◆ **WHAT NEEDS TO BE DONE**: The data should be printed in full, character for character.
[PROVIDED INFORMATION Boundary: Start]
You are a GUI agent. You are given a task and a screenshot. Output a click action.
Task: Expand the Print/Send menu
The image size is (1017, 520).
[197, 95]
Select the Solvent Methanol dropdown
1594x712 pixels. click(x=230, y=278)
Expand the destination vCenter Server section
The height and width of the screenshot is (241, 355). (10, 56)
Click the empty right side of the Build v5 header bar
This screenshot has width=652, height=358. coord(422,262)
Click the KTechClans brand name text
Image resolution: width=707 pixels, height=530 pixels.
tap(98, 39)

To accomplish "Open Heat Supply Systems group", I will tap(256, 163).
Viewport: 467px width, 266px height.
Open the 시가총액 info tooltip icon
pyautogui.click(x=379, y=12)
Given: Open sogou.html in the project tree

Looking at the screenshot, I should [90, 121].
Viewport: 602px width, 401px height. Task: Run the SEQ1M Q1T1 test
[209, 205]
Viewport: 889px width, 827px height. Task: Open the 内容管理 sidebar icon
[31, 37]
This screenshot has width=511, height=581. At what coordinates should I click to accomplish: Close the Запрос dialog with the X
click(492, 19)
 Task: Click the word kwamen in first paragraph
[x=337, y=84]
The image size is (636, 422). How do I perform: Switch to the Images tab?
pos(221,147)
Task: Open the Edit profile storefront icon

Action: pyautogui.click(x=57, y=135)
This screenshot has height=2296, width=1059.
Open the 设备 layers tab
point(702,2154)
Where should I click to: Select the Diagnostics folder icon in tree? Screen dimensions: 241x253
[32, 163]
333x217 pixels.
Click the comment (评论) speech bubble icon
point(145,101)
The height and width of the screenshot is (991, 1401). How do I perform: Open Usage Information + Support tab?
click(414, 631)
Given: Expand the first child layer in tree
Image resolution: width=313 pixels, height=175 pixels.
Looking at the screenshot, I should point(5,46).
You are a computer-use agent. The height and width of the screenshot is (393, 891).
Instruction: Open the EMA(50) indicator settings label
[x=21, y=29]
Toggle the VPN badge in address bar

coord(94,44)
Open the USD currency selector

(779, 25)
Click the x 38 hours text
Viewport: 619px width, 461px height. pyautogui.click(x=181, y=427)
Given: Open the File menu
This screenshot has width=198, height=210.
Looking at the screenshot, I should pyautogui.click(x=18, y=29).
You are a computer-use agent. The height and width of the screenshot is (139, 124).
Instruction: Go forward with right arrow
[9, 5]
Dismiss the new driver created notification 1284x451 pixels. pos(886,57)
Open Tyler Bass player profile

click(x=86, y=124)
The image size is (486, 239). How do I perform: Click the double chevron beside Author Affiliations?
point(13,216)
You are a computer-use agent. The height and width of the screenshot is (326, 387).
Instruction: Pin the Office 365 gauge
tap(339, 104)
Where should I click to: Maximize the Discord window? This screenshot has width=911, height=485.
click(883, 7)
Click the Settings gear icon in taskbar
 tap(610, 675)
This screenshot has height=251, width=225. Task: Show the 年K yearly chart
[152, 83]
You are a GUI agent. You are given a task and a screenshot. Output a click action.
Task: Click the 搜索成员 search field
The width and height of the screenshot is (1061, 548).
[PROVIDED INFORMATION Boundary: End]
◆ **FINAL ANSWER**:
You are a GUI agent. You are given a task and a screenshot. Output a click action.
Task: Expand the Print/Send menu
The image size is (1017, 520).
[197, 95]
Select the Solvent Methanol dropdown
1594x712 pixels. click(x=230, y=278)
Expand the destination vCenter Server section
The height and width of the screenshot is (241, 355). (10, 56)
Click the empty right side of the Build v5 header bar
This screenshot has width=652, height=358. coord(422,262)
Click the KTechClans brand name text
Image resolution: width=707 pixels, height=530 pixels.
tap(98, 39)

To accomplish "Open Heat Supply Systems group", I will tap(256, 163).
Viewport: 467px width, 266px height.
Open the 시가총액 info tooltip icon
pyautogui.click(x=379, y=12)
Given: Open sogou.html in the project tree

Looking at the screenshot, I should [90, 121].
Viewport: 602px width, 401px height. Task: Run the SEQ1M Q1T1 test
[209, 205]
Viewport: 889px width, 827px height. Task: Open the 内容管理 sidebar icon
[31, 37]
This screenshot has width=511, height=581. At what coordinates should I click to accomplish: Close the Запрос dialog with the X
click(492, 19)
 Task: Click the word kwamen in first paragraph
[x=337, y=84]
The image size is (636, 422). How do I perform: Switch to the Images tab?
pos(221,147)
Task: Open the Edit profile storefront icon

Action: pyautogui.click(x=57, y=135)
This screenshot has height=2296, width=1059.
Open the 设备 layers tab
point(702,2154)
Where should I click to: Select the Diagnostics folder icon in tree? Screen dimensions: 241x253
[32, 163]
333x217 pixels.
Click the comment (评论) speech bubble icon
point(145,101)
The height and width of the screenshot is (991, 1401). How do I perform: Open Usage Information + Support tab?
click(414, 631)
Given: Expand the first child layer in tree
Image resolution: width=313 pixels, height=175 pixels.
Looking at the screenshot, I should point(5,46).
You are a computer-use agent. The height and width of the screenshot is (393, 891).
Instruction: Open the EMA(50) indicator settings label
[x=21, y=29]
Toggle the VPN badge in address bar

coord(94,44)
Open the USD currency selector

(779, 25)
Click the x 38 hours text
Viewport: 619px width, 461px height. pyautogui.click(x=181, y=427)
Given: Open the File menu
This screenshot has width=198, height=210.
Looking at the screenshot, I should pyautogui.click(x=18, y=29).
You are a computer-use agent. The height and width of the screenshot is (139, 124).
Instruction: Go forward with right arrow
[9, 5]
Dismiss the new driver created notification 1284x451 pixels. pos(886,57)
Open Tyler Bass player profile

click(x=86, y=124)
The image size is (486, 239). How do I perform: Click the double chevron beside Author Affiliations?
point(13,216)
You are a computer-use agent. The height and width of the screenshot is (326, 387).
Instruction: Pin the Office 365 gauge
tap(339, 104)
Where should I click to: Maximize the Discord window? This screenshot has width=911, height=485.
click(883, 7)
Click the Settings gear icon in taskbar
 tap(610, 675)
This screenshot has height=251, width=225. Task: Show the 年K yearly chart
[152, 83]
You are a GUI agent. You are given a task and a screenshot. Output a click action.
Task: Click the 搜索成员 search field
The width and height of the screenshot is (1061, 548).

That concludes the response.